La obra, también conocida como «Madonna rodeada de serafines y querubines» forma parte del Díptico de Melun, un encargo que Étienne Chevalier, tesorero del rey Carlos VII de Francia, hizo al pintor Jean Fouquet alrededor del 1450. De hecho, podemos ver al mecenas retratado en la parte derecha del díptico, acompañado de San Esteban y dirigiendo sus plegarias al niño Jesús, que le señala con el dedo. Este diálogo entre las dos obras, pero, no es observable en persona, pues las dos obras llevan siglos separadas. Se cree que su separación tuvo lugar al rededor de 1773, con motivo del inicio de unas importantes obras en la iglesia donde se exponía. Desde entonces, la parte derecha se conserva en Berlín y la izquierda, la Vírgen que nos ocupa hoy, en Amberes.
Pero, ¿qué hace de esta representación de la Virgen algo tan excepcional? El resultado de este cuadro es inusualmente moderno debido principalmente a dos factores: el uso del color y de la forma. El uso del color en la pintura es sintético, muy reducido y conciso, y es que en toda la pintura se utilizan tan solo cuatro colores. El fondo sobre el que se representa a la Virgen María está compuesto de querubines y serafines monocromáticos en una alternancia de azul y rojo. Las figuras principales son extremadamente pálidas, casi blancas. Y los elementos ornamentales como son el trono y la corona están pintados en el mismo ocre. Esta gama de colores, además de reducida, es muy cercana a los colores primarios, y está aplicada en el cuadro de forma muy plana, vibrante y saturada.

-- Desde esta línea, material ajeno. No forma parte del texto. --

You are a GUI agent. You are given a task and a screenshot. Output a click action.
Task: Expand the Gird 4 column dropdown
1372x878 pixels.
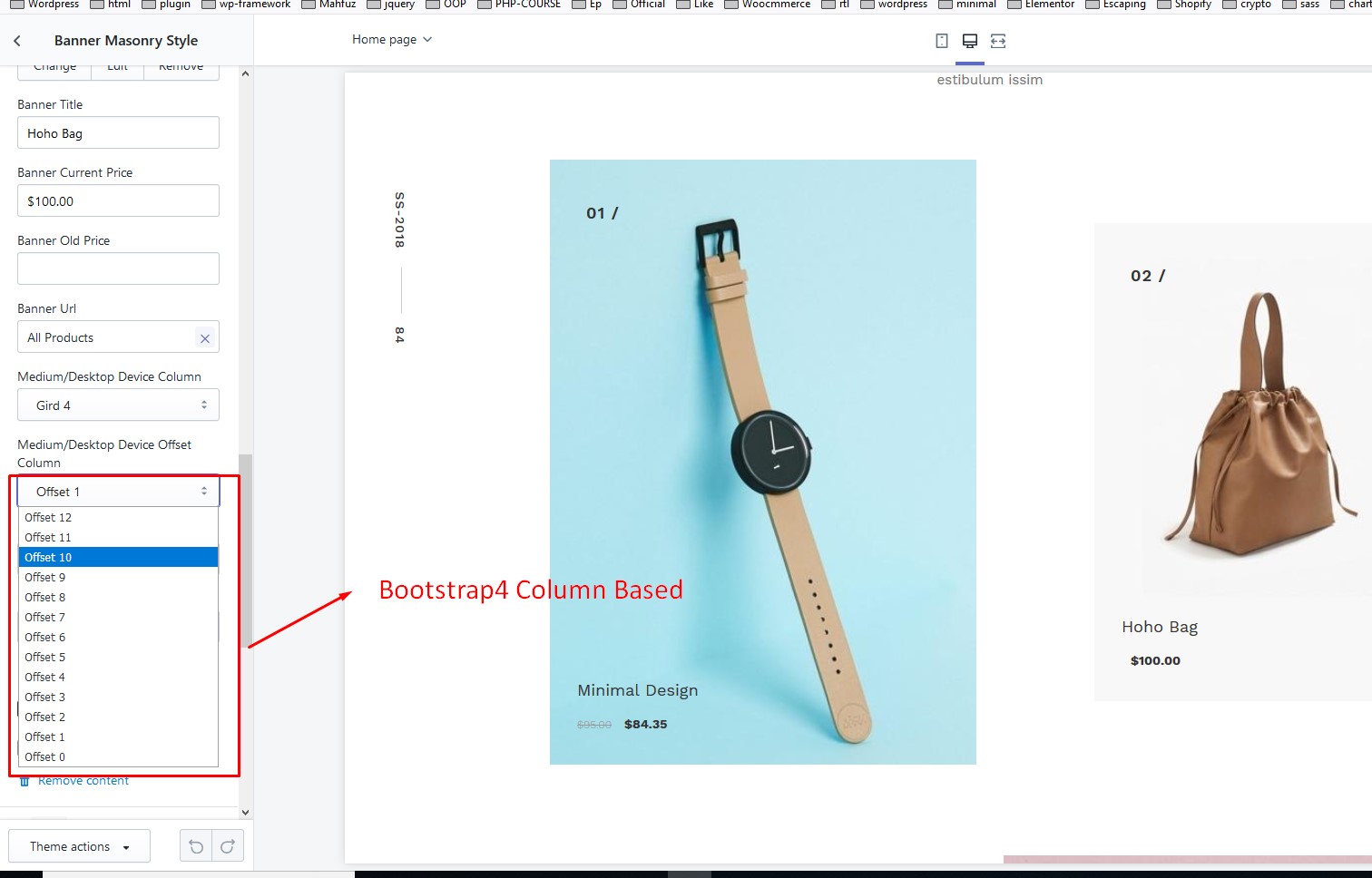tap(118, 405)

Esta elección estética inusual para la época convive con una composición extremadamente geométrica, especialmente observable en el cuerpo de la Virgen, cuyo torso es un sencillo triángulo invertido sobre el que se alzan dos pechos totalmente esféricos. El resultado de esta composición tan elemental nos evoca trabajos muy posteriores de artistas del Art Decó como Tamara de Lempicka.